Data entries
—————

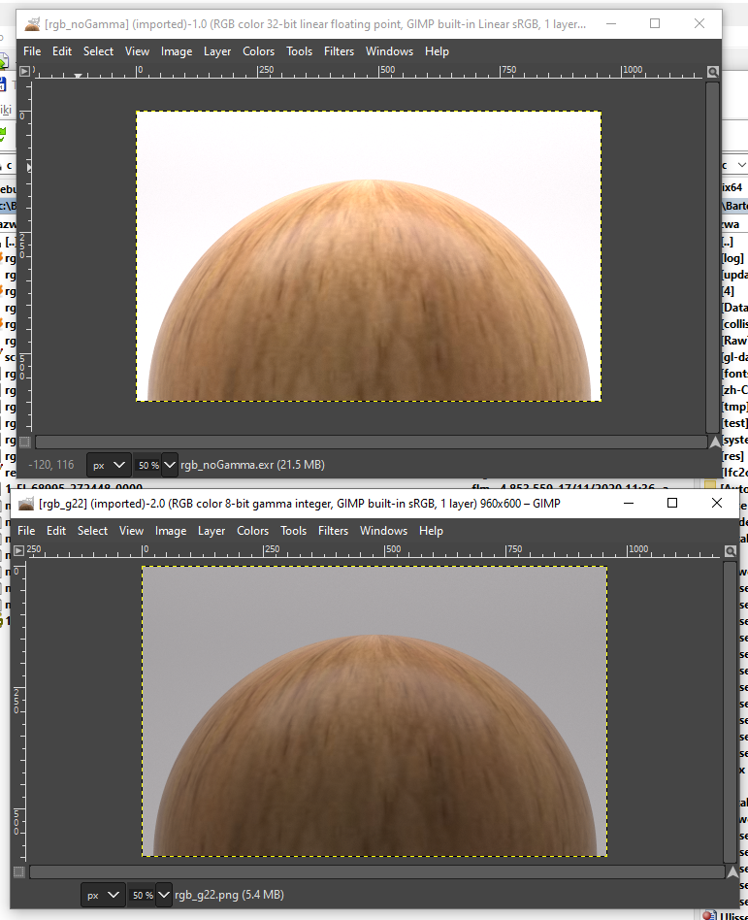Open the 50% zoom dropdown in PNG window

pyautogui.click(x=149, y=895)
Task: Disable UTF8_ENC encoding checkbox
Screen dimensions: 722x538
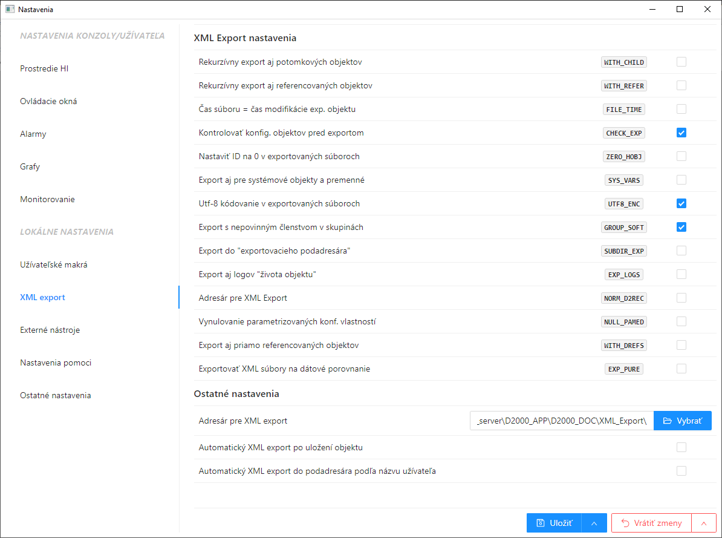Action: coord(681,203)
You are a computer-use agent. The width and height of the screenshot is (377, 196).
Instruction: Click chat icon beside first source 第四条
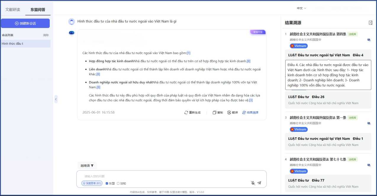(x=369, y=40)
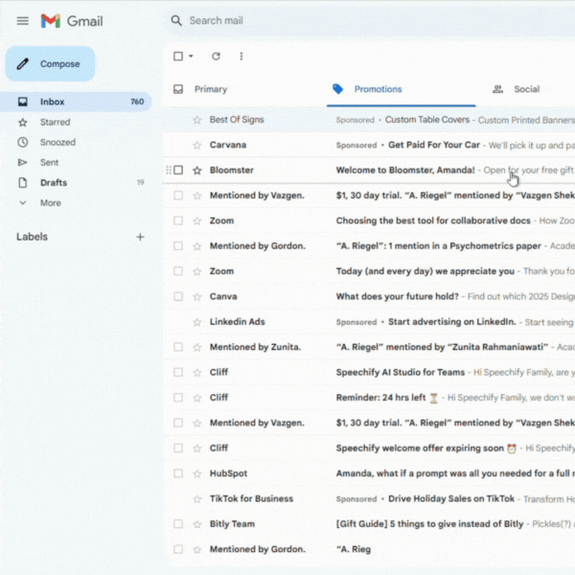Viewport: 575px width, 575px height.
Task: Open the Drafts folder
Action: pyautogui.click(x=54, y=183)
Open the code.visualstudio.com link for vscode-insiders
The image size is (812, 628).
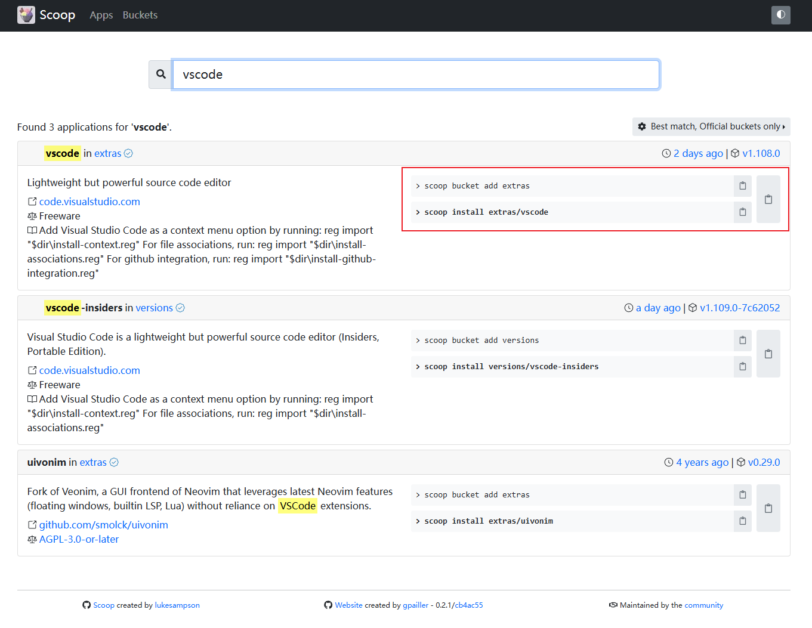[89, 370]
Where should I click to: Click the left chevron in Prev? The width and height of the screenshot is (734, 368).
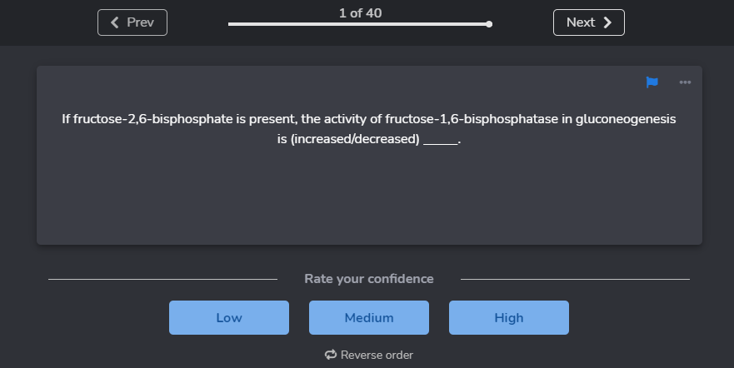[115, 22]
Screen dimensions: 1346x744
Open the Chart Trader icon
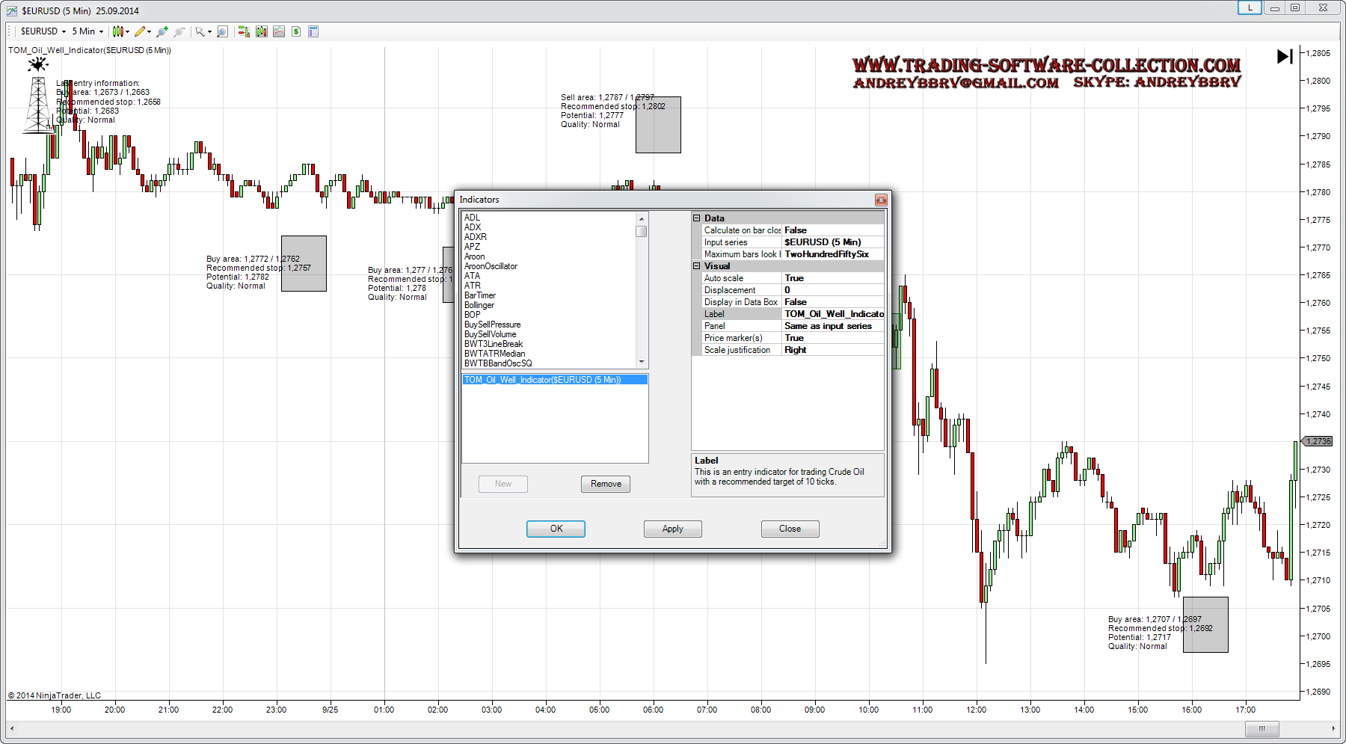[x=243, y=31]
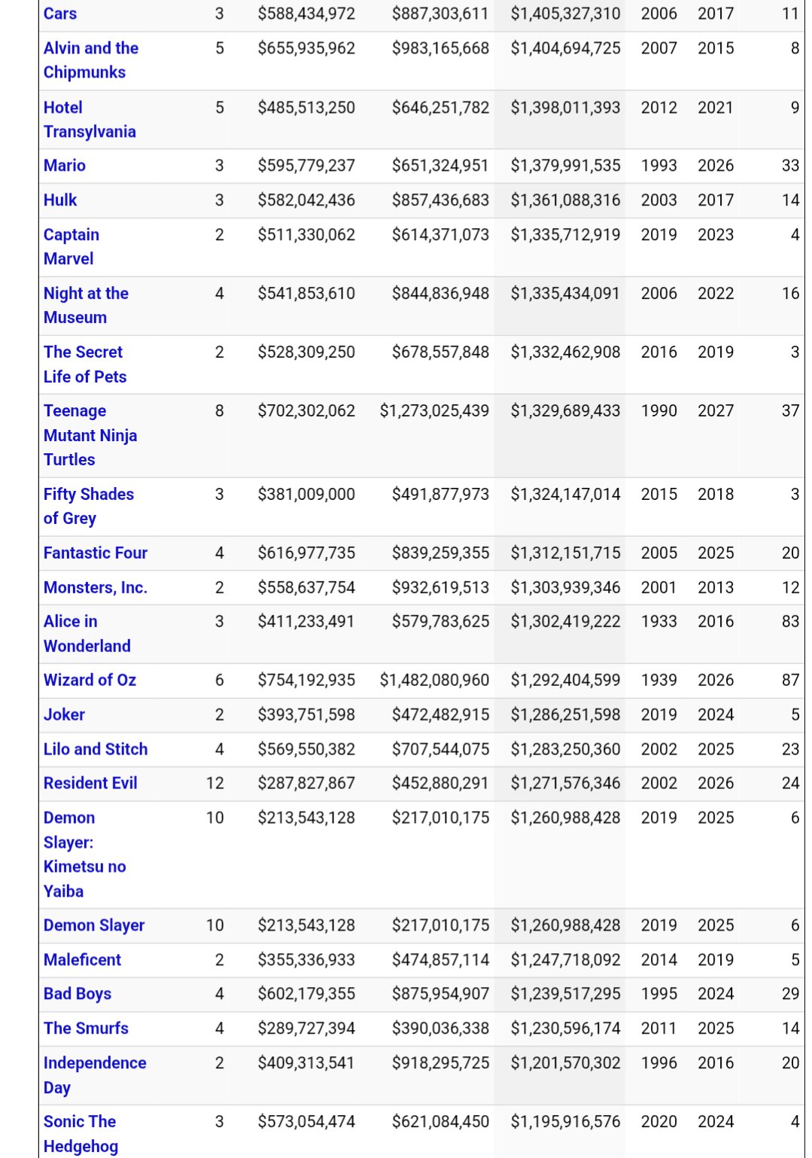Click the Fantastic Four franchise link
812x1158 pixels.
96,553
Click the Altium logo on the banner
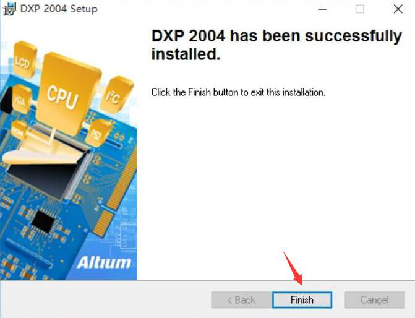Viewport: 415px width, 318px height. coord(104,262)
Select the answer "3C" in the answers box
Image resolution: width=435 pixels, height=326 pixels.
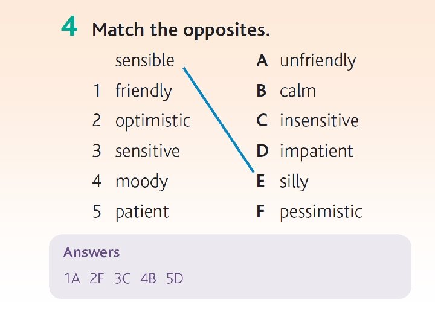point(123,279)
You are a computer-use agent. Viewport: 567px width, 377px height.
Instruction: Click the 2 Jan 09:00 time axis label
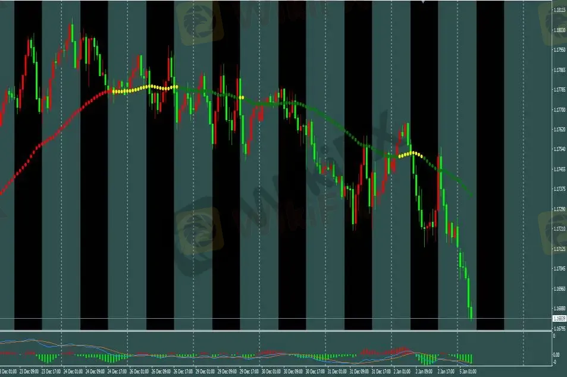[x=425, y=371]
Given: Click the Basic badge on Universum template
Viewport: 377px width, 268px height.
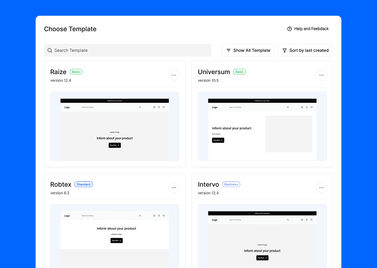Looking at the screenshot, I should [239, 72].
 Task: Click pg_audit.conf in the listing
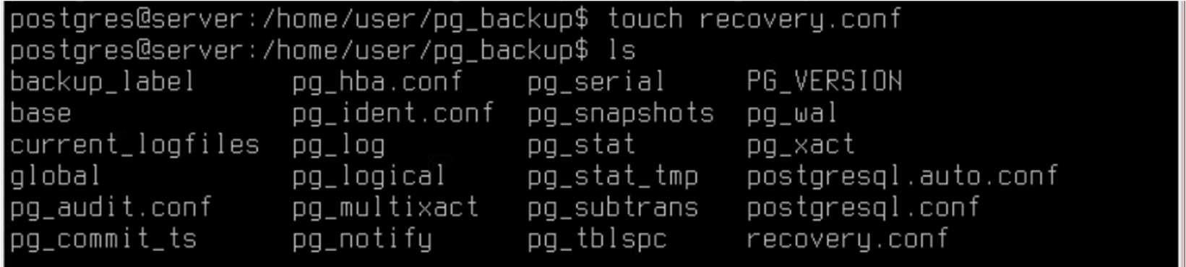coord(111,208)
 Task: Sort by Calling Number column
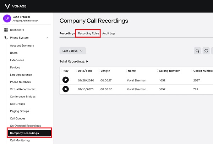[169, 71]
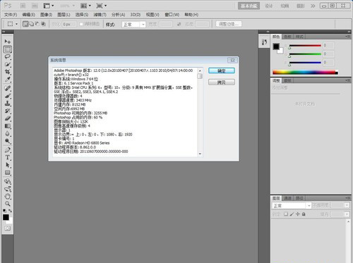This screenshot has width=353, height=263.
Task: Select the Move tool
Action: [x=8, y=42]
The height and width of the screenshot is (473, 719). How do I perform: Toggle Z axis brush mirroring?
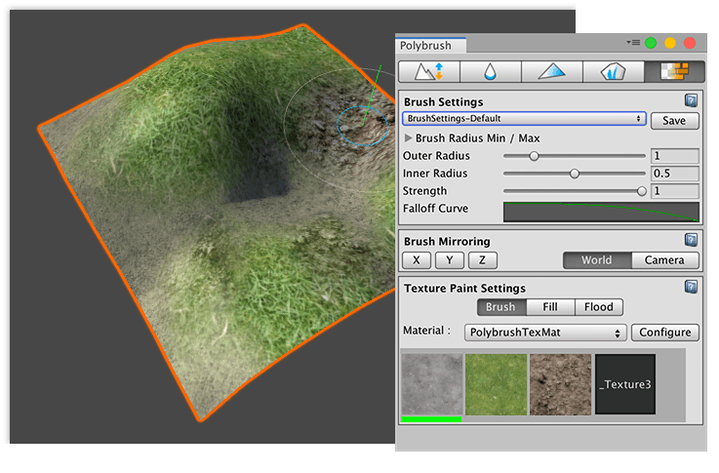coord(482,260)
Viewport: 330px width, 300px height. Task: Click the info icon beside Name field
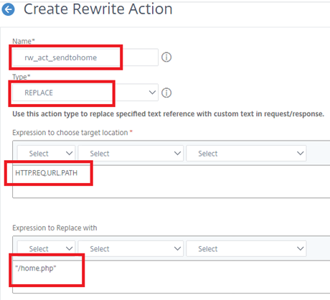pos(166,57)
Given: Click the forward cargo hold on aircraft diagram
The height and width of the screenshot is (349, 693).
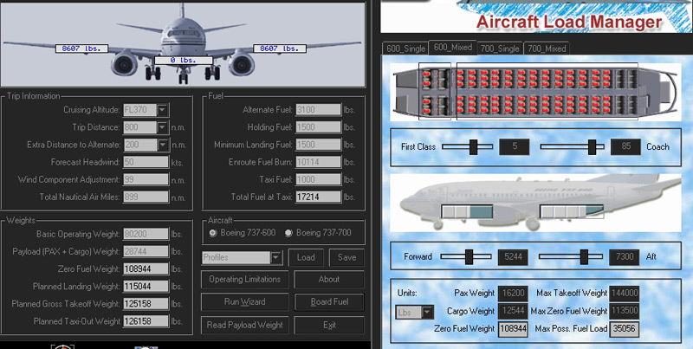Looking at the screenshot, I should point(466,211).
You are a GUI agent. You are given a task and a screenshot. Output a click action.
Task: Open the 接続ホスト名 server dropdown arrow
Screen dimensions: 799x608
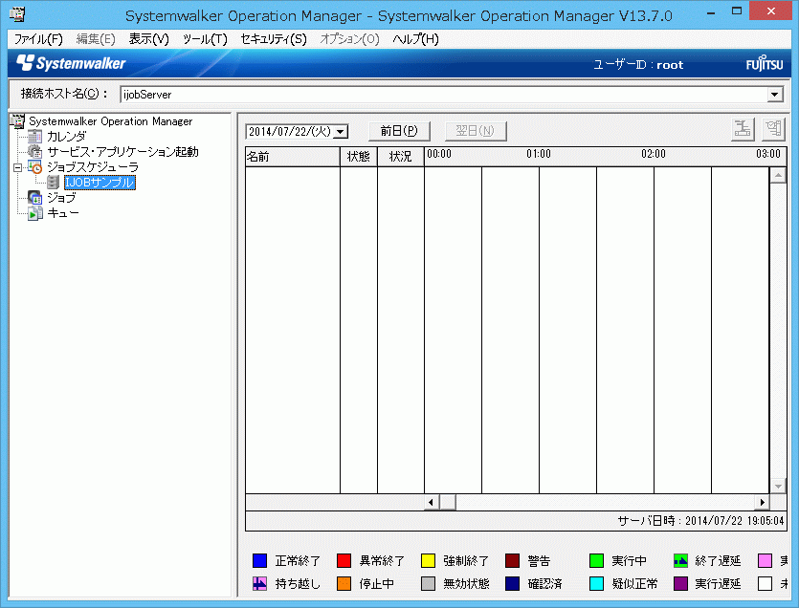click(775, 95)
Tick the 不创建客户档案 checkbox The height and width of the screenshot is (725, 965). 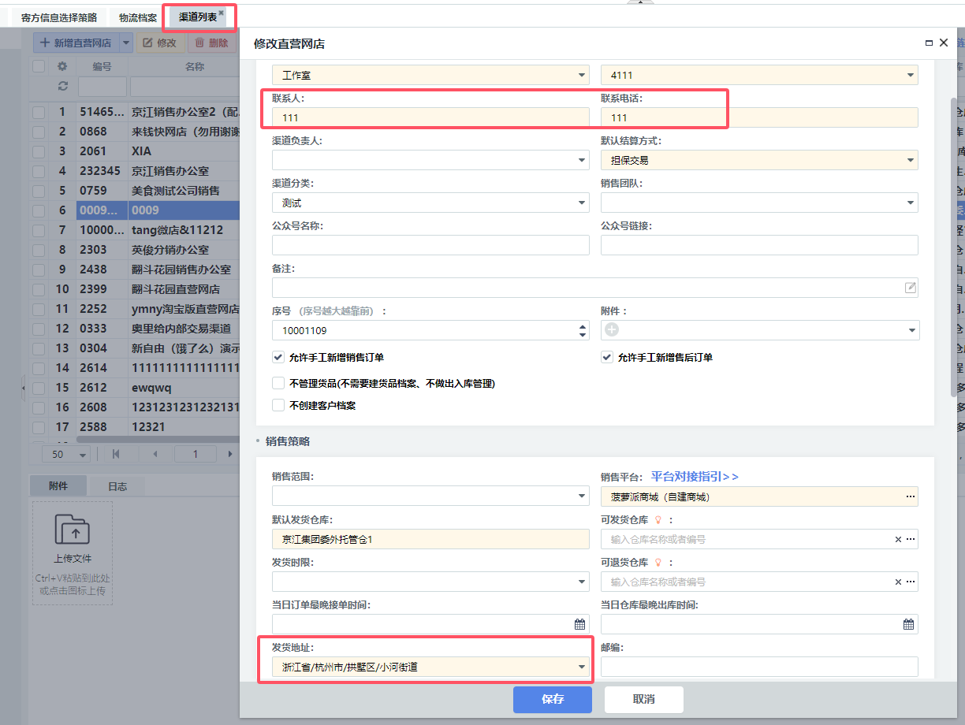(278, 405)
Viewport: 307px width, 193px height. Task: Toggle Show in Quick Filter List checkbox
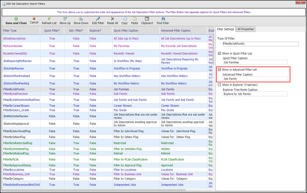coord(220,54)
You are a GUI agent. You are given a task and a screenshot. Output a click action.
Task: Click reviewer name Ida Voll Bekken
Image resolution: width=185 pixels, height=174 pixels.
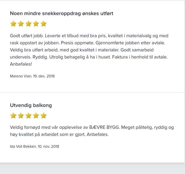[23, 147]
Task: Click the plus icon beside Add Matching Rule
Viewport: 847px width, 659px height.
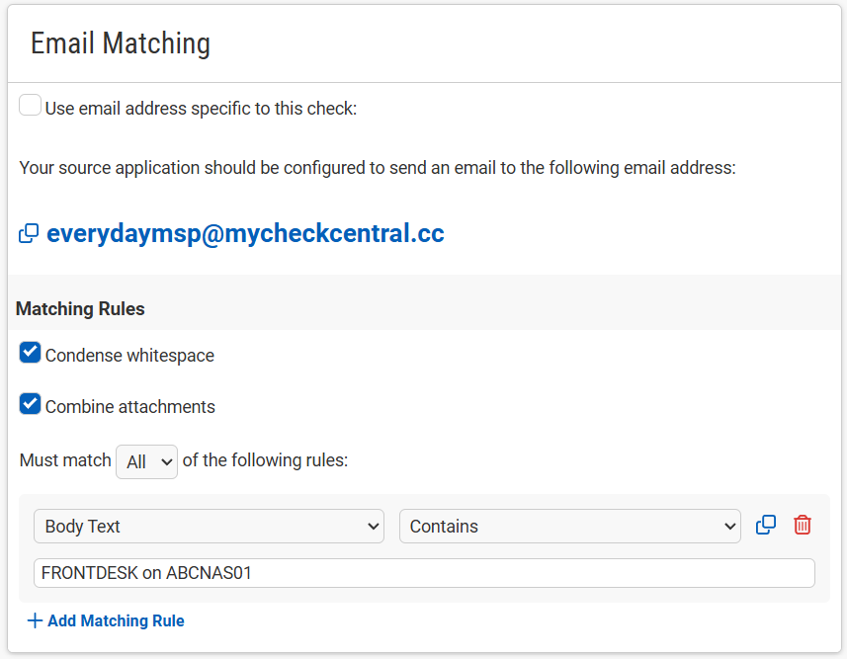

—————

◆ TASK TO COMPLETE: Run a filter over the data above and keep each line that contains the word "agent".

◆ FINISHED TASK:
You are a computer-use agent. The width and height of the screenshot is (377, 196).
You are a computer-use agent. Viewport: 567px width, 377px height.
You are a GUI agent. You are given a task and a screenshot. Output a click action.
You are a GUI agent. You are given a task and a screenshot. Output a click action.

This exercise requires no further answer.